What are you reading?

A weekly look over the shoulders of our scholar-reviewers

March 10, 2011

Fred Inglis, honorary professor of cultural history, University of Warwick, is reading Alexandra Harris' Romantic Moderns: English Writers, Artists and the Imagination from Virginia Woolf to John Piper (Thames & Hudson, 2010). "A masterpiece of copious scholarship, strong and winning sympathy and startling juxtaposition. It is also a work of arresting revision, showing how native British painting, writing and cultural debate absorbed, transmuted and tamed the monsters of modernism, subduing the colossal revolution of Matisse and Eliot with the nonchalance and familiarity of John Piper and Thomas Hardy."

Woody Caan, professor of public health, Anglia Ruskin University, is reading The Big Society Challenge (Keystone Development Trust Publications, 2011), edited by Marina Stott. "This is the most controversial book I have read in a long time. Its 22 chapters represent widely divergent views of David Cameron's planned 'Big Society'. I may use a couple of its case studies to provoke any sleepy seminar groups into animated debate. As Florence Reece sang in 1931, 'They say in Harlan County, there are no neutrals there'."

James Stevens Curl, visiting professor of architecture, University of Ulster, is reading The Oxford Handbook of Fascism (Oxford University Press, 2010), edited by R.J.B. Bosworth. "The first part of this curate's-egg collection of essays concerns origins of Fascism from before the 1914-18 war. About a third of the book deals with Italy. Events in Spain, Hungary, Romania, the Balkans, Austria, the Netherlands, Belgium, France and Japan are described, and the final section outlines legacies. Nazi comparisons are found between pages 9 and 317. There are lacunae: some flourishing Fascist organisations are ignored, and proofreading is poor."

Helen Fulton, professor of medieval literature, University of York, is reading Molly Martin's Vision and Gender in Malory's Morte Darthur (D.S. Brewer, 2010). "An intriguing new approach to constructs of masculinity in the Morte Darthur, focusing on Malory's manipulation of sight lines and a 'male gaze' directed at both men and women. The book argues that Gareth, Trystram and Launcelot succeed because of their visible participation in, and performance of, a gendered chivalry; poor old Palomydes fails because he just isn't visible enough."
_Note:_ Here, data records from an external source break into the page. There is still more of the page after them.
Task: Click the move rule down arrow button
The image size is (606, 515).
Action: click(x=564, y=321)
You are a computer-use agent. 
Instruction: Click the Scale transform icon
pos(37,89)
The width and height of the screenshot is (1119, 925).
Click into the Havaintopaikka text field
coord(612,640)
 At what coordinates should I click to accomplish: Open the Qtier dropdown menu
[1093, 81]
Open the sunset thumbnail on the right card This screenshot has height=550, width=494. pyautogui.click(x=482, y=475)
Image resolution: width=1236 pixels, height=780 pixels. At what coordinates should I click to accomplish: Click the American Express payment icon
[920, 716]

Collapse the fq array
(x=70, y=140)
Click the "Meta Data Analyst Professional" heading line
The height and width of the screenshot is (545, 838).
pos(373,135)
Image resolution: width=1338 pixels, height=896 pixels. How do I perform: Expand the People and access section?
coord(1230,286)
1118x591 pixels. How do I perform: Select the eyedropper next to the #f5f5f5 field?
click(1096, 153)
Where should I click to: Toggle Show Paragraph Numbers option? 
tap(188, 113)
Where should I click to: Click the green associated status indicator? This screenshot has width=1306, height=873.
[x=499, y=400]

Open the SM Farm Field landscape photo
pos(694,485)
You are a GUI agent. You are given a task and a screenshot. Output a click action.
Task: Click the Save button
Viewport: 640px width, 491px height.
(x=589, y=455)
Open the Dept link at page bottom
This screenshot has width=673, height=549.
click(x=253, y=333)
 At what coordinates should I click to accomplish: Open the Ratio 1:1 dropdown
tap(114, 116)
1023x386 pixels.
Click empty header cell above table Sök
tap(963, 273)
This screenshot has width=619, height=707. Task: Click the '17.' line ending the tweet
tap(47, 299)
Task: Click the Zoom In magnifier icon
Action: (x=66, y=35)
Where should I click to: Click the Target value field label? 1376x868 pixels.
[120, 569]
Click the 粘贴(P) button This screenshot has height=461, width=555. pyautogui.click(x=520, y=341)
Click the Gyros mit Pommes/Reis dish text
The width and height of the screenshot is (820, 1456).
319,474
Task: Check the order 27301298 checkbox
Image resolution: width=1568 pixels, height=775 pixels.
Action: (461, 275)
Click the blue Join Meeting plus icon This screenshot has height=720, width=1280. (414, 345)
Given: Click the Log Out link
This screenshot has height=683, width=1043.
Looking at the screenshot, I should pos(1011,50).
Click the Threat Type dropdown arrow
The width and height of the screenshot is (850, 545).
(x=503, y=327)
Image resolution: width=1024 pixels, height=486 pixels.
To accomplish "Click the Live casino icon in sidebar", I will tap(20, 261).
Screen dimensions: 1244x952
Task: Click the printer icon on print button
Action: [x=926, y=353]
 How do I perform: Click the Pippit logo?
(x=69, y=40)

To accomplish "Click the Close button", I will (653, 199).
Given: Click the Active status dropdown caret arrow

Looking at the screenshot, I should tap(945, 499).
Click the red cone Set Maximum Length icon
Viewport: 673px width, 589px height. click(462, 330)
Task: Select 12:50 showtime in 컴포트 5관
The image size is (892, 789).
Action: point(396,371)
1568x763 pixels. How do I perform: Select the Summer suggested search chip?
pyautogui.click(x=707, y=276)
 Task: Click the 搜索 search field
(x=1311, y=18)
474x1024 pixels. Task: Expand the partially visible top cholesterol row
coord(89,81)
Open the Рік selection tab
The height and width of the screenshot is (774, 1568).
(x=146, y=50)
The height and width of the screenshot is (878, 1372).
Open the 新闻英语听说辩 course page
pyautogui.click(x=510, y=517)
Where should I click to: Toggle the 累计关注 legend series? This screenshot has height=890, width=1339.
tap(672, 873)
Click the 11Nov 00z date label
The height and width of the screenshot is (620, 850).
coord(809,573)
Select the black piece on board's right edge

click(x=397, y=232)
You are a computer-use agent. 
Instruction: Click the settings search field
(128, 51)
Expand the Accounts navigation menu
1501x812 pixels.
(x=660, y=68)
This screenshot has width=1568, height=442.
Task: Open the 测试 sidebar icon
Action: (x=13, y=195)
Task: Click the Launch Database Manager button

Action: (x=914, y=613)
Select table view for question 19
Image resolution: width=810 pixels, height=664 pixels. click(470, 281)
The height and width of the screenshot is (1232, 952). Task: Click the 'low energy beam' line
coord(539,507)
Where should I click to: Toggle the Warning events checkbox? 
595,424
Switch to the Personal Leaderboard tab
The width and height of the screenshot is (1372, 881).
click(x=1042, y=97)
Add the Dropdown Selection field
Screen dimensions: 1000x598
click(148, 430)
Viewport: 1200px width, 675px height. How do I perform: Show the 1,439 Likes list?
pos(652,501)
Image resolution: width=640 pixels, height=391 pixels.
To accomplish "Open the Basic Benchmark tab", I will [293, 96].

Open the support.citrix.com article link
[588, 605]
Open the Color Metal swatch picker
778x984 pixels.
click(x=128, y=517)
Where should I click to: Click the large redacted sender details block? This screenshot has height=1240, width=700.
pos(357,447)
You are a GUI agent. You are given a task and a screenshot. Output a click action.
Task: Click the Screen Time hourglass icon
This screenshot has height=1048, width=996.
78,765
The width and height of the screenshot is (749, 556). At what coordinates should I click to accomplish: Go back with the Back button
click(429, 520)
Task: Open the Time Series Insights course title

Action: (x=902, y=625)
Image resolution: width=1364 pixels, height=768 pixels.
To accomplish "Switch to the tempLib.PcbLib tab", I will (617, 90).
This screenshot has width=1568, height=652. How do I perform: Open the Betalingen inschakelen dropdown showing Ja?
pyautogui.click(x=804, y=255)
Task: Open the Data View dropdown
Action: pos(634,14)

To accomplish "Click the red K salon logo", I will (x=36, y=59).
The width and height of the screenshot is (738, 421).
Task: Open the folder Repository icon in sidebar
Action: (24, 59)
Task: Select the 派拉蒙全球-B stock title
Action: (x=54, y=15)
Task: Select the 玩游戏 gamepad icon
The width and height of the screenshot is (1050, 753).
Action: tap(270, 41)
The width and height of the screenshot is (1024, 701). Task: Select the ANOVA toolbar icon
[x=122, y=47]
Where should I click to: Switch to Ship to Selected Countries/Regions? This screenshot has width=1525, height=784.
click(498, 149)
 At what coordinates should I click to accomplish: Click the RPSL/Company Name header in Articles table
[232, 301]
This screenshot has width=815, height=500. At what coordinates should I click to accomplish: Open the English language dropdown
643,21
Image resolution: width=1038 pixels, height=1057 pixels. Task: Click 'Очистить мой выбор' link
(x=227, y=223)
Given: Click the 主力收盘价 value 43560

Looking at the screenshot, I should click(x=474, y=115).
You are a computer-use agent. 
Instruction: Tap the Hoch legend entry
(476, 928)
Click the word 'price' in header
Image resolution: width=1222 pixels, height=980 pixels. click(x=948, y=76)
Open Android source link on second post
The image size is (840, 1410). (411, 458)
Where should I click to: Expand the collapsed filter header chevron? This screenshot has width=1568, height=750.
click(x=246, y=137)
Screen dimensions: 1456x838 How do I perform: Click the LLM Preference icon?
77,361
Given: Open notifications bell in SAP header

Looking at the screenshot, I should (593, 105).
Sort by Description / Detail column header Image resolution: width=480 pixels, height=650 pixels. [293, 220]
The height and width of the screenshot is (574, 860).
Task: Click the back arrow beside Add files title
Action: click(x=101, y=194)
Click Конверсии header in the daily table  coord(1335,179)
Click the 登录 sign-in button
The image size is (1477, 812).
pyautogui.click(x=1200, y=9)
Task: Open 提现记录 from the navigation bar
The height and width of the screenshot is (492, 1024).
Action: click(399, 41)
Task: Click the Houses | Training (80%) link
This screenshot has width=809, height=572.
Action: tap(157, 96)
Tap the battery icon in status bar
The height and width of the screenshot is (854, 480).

Dennis Hayes, professor of education, University of Derby, is reading Christopher Rowe's new translation of Plato's dialogues in The Last Days of Socrates (Penguin, 2010). "The charges that Meletus makes against Socrates, of 'corrupting the young and not believing in the gods the city believes in', are a reminder of the true role of an academic and why students can never be 'customers'. Hemlock anyone?"